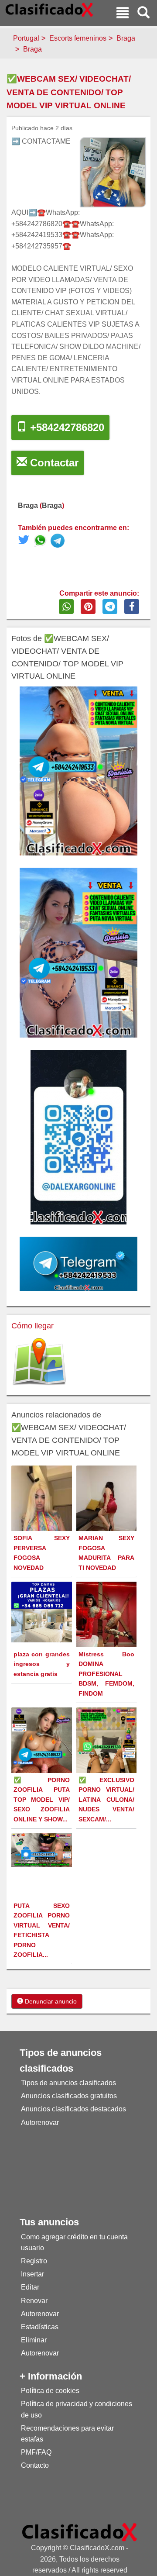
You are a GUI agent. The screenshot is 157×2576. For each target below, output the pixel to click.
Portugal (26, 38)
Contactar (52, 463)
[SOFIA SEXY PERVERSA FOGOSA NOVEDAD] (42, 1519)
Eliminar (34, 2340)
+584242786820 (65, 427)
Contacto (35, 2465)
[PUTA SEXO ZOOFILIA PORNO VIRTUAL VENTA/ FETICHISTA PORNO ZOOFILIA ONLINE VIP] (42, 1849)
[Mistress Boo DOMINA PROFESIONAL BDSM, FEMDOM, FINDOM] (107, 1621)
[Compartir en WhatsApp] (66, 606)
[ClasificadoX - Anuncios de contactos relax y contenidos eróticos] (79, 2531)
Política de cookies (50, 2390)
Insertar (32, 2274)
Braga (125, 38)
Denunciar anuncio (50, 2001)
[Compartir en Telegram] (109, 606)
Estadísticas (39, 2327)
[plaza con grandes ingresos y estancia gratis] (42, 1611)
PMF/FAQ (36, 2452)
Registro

■ WHAT IS EXPECTED ■
Look through the material and find each line that includes "Compartir", then copy it.

■ RESULT OF THE TASK ■
[Compartir en WhatsApp] (66, 606)
[Compartir en Telegram] (109, 606)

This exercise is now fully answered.